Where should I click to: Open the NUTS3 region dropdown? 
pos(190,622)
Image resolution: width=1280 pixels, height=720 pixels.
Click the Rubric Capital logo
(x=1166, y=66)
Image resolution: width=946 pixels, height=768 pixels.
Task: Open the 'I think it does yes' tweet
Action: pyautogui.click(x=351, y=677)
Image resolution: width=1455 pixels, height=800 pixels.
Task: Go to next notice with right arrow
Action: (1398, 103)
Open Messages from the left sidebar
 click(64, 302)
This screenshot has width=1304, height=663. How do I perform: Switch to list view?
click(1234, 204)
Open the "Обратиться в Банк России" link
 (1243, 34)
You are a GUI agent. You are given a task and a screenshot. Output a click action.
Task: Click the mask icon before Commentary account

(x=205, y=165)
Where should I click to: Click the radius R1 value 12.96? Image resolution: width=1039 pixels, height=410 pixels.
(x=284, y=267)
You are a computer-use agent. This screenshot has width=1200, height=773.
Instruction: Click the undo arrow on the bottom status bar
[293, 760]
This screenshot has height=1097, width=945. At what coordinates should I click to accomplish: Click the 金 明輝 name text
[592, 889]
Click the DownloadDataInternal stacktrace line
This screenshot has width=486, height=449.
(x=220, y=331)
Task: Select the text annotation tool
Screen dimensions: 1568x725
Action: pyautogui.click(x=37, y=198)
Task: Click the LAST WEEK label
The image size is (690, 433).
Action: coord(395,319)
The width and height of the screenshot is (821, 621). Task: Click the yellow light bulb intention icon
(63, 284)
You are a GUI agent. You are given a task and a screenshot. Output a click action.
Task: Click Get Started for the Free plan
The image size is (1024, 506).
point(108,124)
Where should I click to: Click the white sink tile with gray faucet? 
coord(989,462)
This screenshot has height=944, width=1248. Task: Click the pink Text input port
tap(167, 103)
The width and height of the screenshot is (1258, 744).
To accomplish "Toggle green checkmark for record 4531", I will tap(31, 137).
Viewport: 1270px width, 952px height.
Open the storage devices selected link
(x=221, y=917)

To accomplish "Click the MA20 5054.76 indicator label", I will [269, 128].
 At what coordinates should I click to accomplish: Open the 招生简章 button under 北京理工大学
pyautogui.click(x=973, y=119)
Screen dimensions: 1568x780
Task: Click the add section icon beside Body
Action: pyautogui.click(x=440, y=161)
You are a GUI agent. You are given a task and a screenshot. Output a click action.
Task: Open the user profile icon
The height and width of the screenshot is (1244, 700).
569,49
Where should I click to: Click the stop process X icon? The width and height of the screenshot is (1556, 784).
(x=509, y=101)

:: WHAT TO DO ::
Give again, word for word, the records from their first line to the one with "The width and height of the screenshot is (1258, 744).", and leave out all else.

:: WRITTEN SOLUTION ::
Where should I click to: Open the NUTS3 region dropdown? 
pos(190,622)
Image resolution: width=1280 pixels, height=720 pixels.
Click the Rubric Capital logo
(x=1166, y=66)
Image resolution: width=946 pixels, height=768 pixels.
Task: Open the 'I think it does yes' tweet
Action: pyautogui.click(x=351, y=677)
Image resolution: width=1455 pixels, height=800 pixels.
Task: Go to next notice with right arrow
Action: (1398, 103)
Open Messages from the left sidebar
 click(64, 302)
This screenshot has width=1304, height=663. How do I perform: Switch to list view?
click(1234, 204)
Open the "Обратиться в Банк России" link
 (1243, 34)
You are a GUI agent. You are given a task and a screenshot. Output a click action.
Task: Click the mask icon before Commentary account

(x=205, y=165)
Where should I click to: Click the radius R1 value 12.96? Image resolution: width=1039 pixels, height=410 pixels.
(x=284, y=267)
You are a computer-use agent. This screenshot has width=1200, height=773.
Instruction: Click the undo arrow on the bottom status bar
[293, 760]
This screenshot has height=1097, width=945. At what coordinates should I click to accomplish: Click the 金 明輝 name text
[592, 889]
Click the DownloadDataInternal stacktrace line
This screenshot has width=486, height=449.
(x=220, y=331)
Task: Select the text annotation tool
Screen dimensions: 1568x725
Action: pyautogui.click(x=37, y=198)
Task: Click the LAST WEEK label
The image size is (690, 433).
Action: coord(395,319)
The width and height of the screenshot is (821, 621). Task: Click the yellow light bulb intention icon
(63, 284)
You are a GUI agent. You are given a task and a screenshot. Output a click action.
Task: Click Get Started for the Free plan
The image size is (1024, 506).
point(108,124)
Where should I click to: Click the white sink tile with gray faucet? 
coord(989,462)
This screenshot has height=944, width=1248. Task: Click the pink Text input port
tap(167, 103)
The width and height of the screenshot is (1258, 744).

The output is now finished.